_To be done_
Reproduce the items from the beginning through the line containing "pos(864,46)", inclusive, substituting "screen capture" for every occurrence of "screenshot" and leaving all else unchanged. Omit the pictures from your answer.

_Data supplied_
# # #

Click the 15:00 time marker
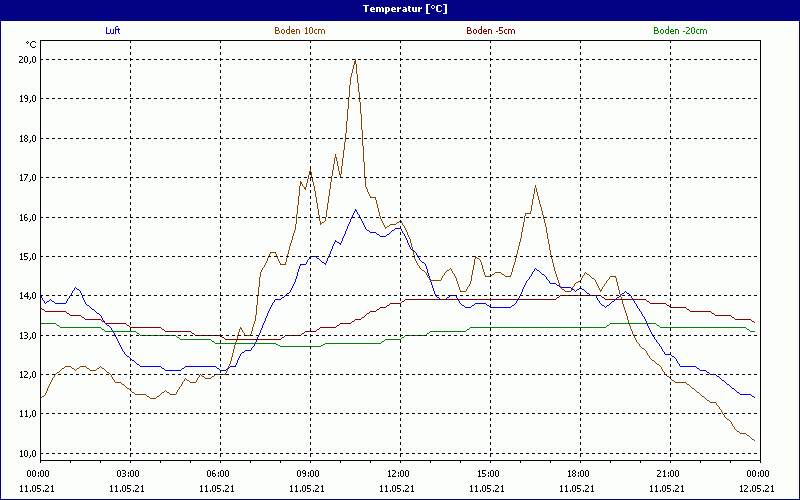The image size is (800, 500). [489, 474]
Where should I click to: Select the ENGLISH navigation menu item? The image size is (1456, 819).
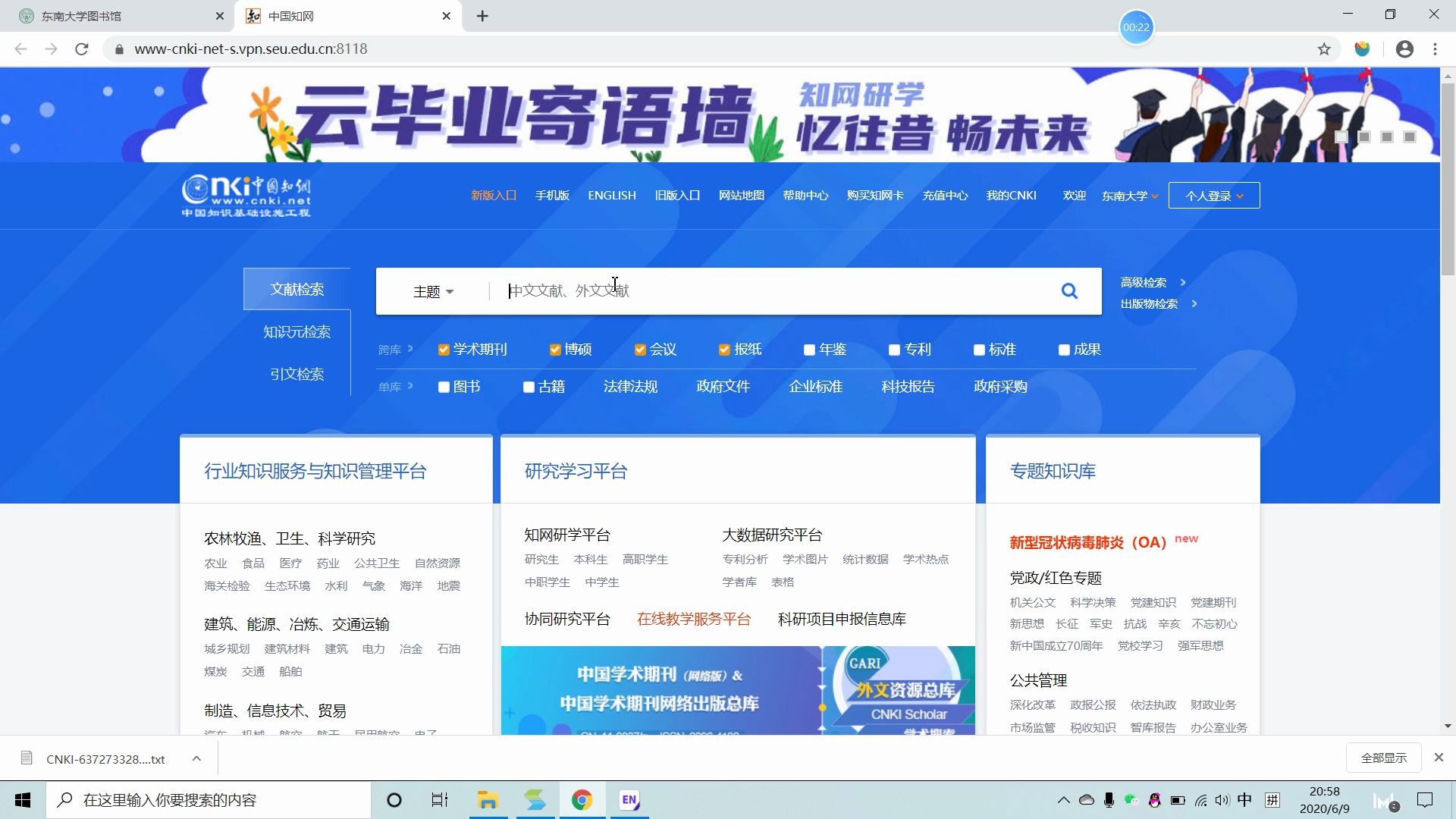pyautogui.click(x=611, y=195)
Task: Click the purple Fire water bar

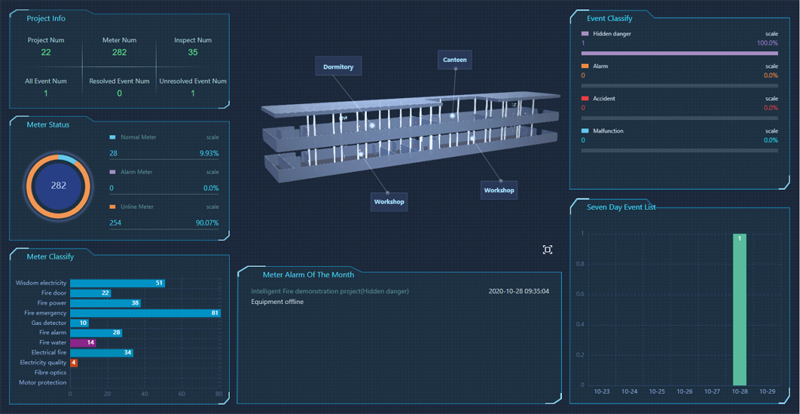Action: click(x=84, y=342)
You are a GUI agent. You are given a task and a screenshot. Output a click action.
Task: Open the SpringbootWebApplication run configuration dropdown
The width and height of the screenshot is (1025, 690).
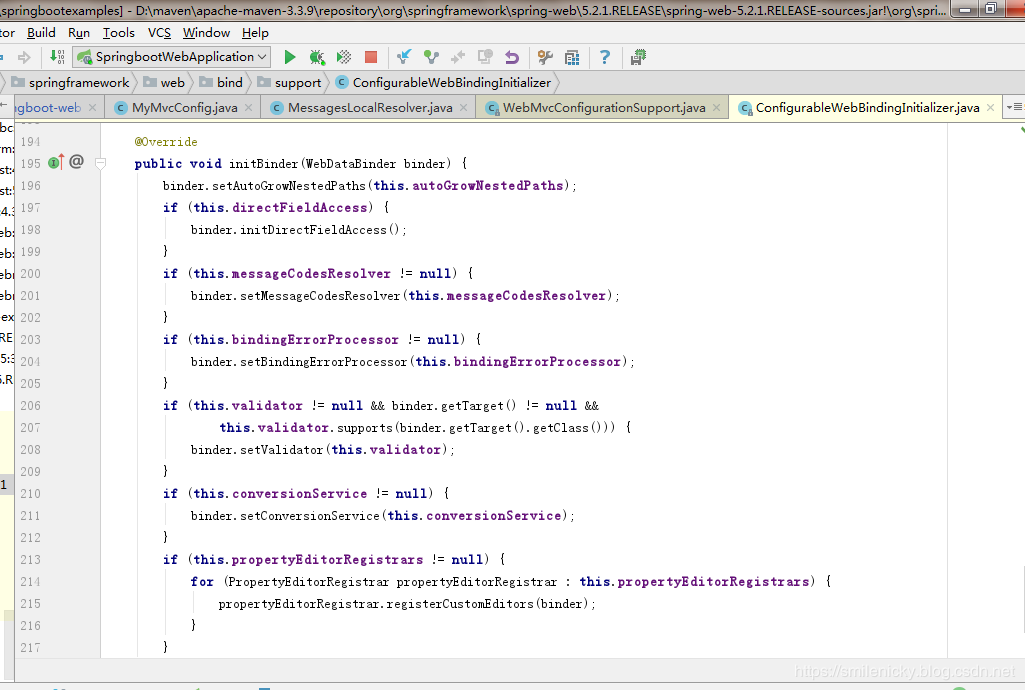tap(171, 57)
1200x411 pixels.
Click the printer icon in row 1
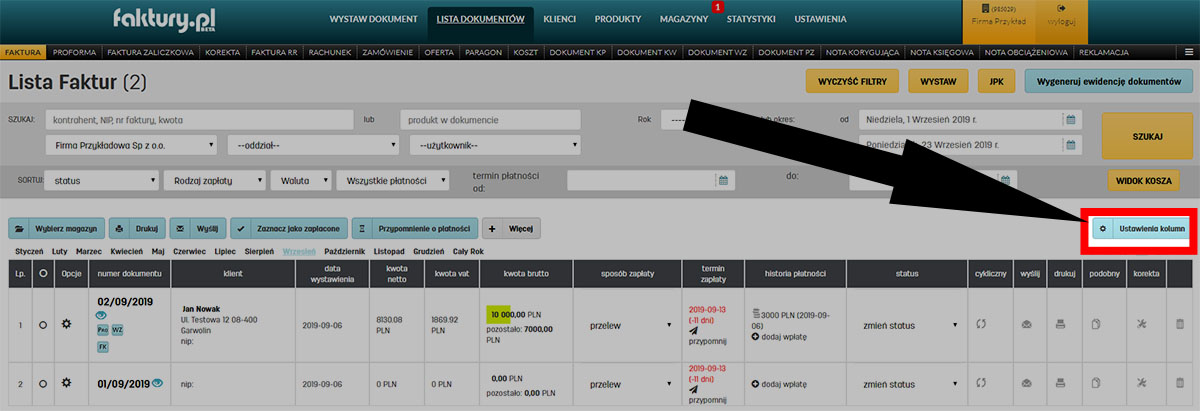point(1063,324)
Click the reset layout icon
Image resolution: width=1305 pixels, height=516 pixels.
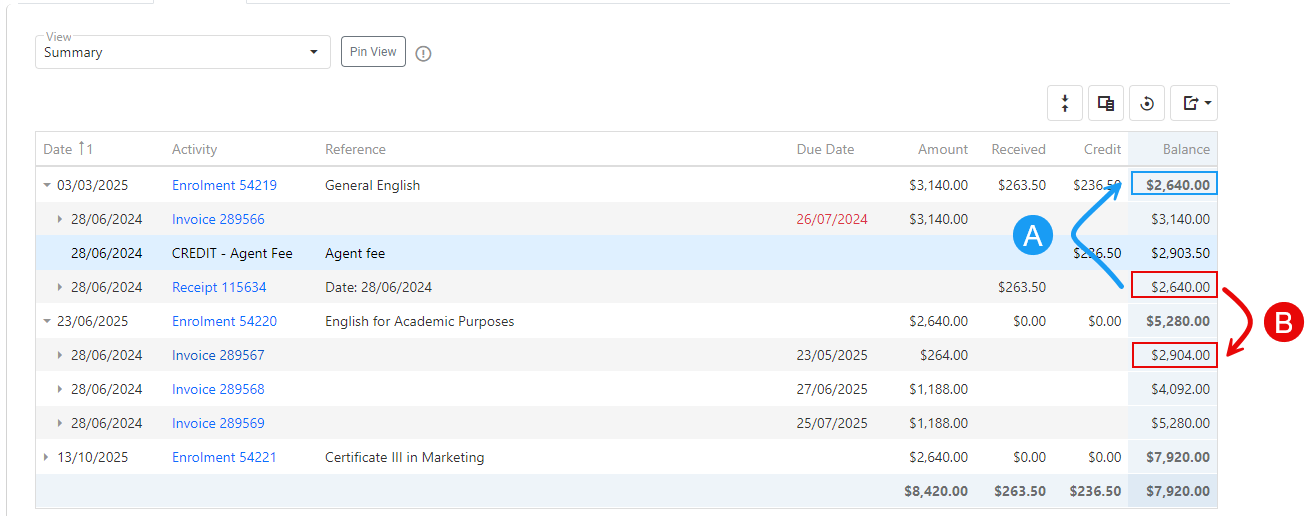point(1147,103)
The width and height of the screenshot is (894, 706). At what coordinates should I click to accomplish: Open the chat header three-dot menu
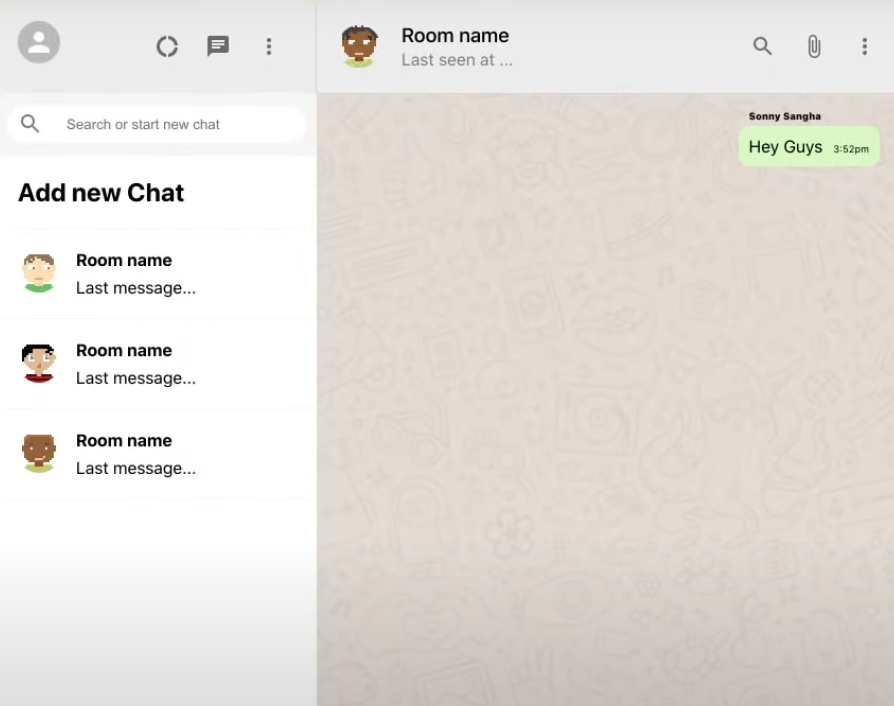pos(864,46)
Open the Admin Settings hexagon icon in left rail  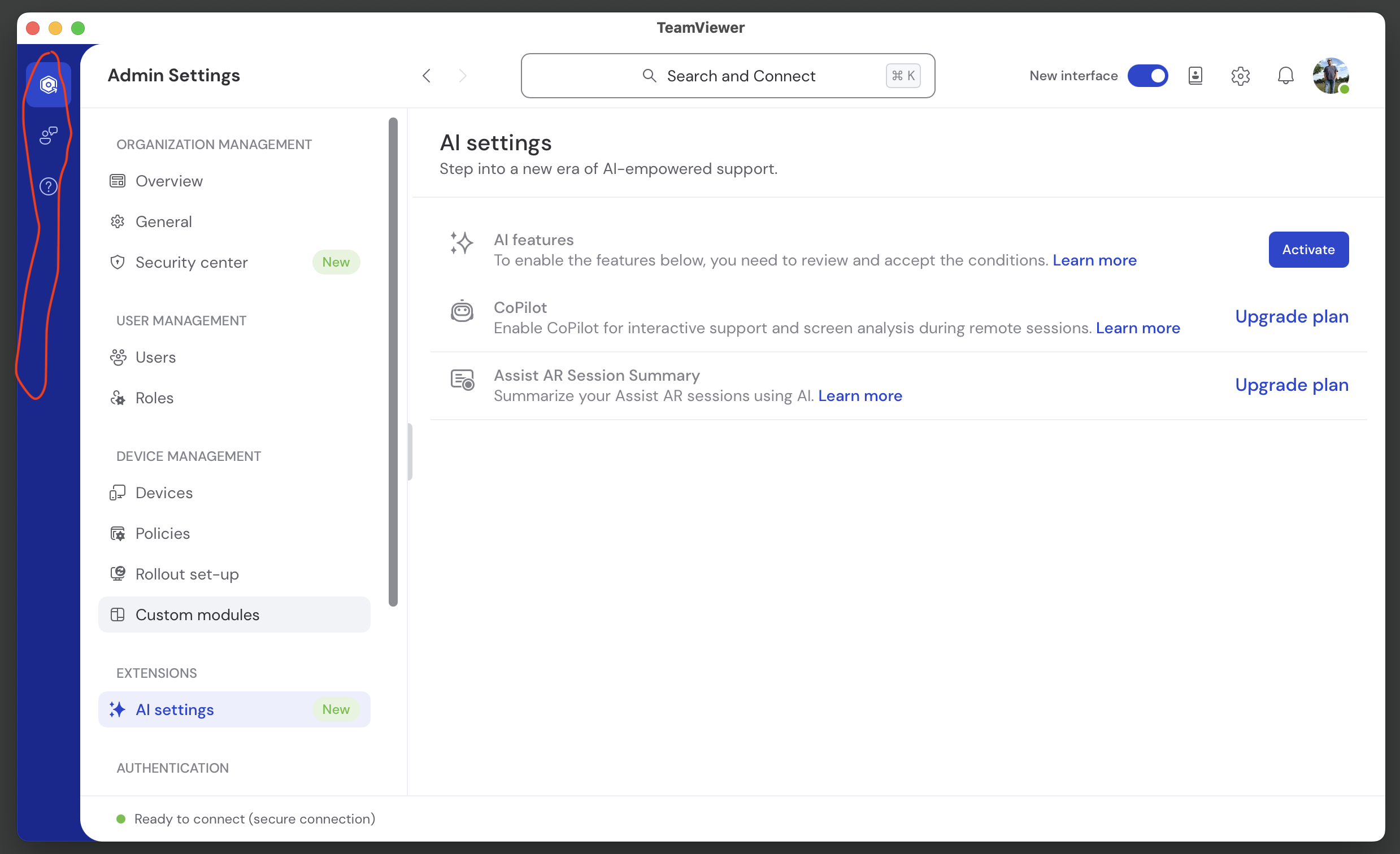[48, 85]
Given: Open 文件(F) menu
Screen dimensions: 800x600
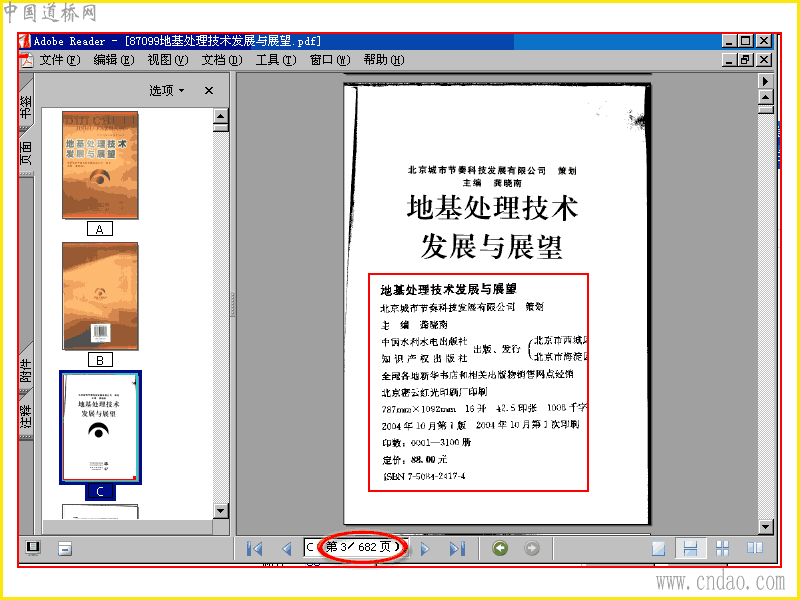Looking at the screenshot, I should 60,60.
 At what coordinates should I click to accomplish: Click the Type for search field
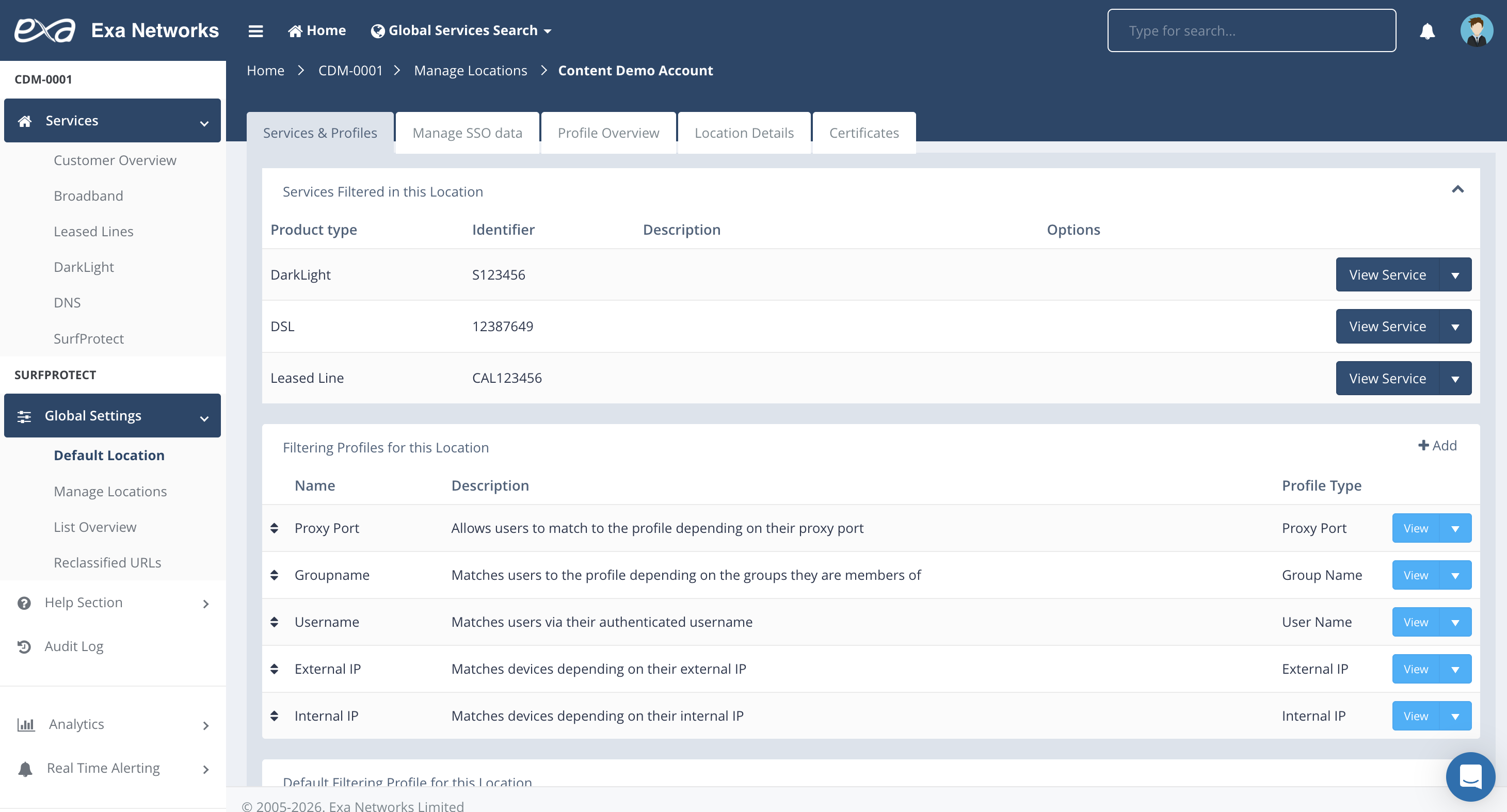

# # #

_Result for this task_
Click the 15:00 time marker
The image size is (800, 500). [489, 474]
Where should I click to: Select the ENGLISH navigation menu item? The image size is (1456, 819).
pyautogui.click(x=611, y=195)
Task: Click the purple Fire water bar

Action: click(x=84, y=342)
You are a GUI agent. You are given a task and a screen capture. Output a click action.
Task: Open the SpringbootWebApplication run configuration dropdown
The width and height of the screen capture is (1025, 690).
tap(171, 57)
1200x411 pixels.
Click the printer icon in row 1
point(1063,324)
Click the reset layout icon
Image resolution: width=1305 pixels, height=516 pixels.
point(1147,103)
The width and height of the screen capture is (894, 706). At what coordinates should I click to accomplish: Open the chat header three-dot menu
pos(864,46)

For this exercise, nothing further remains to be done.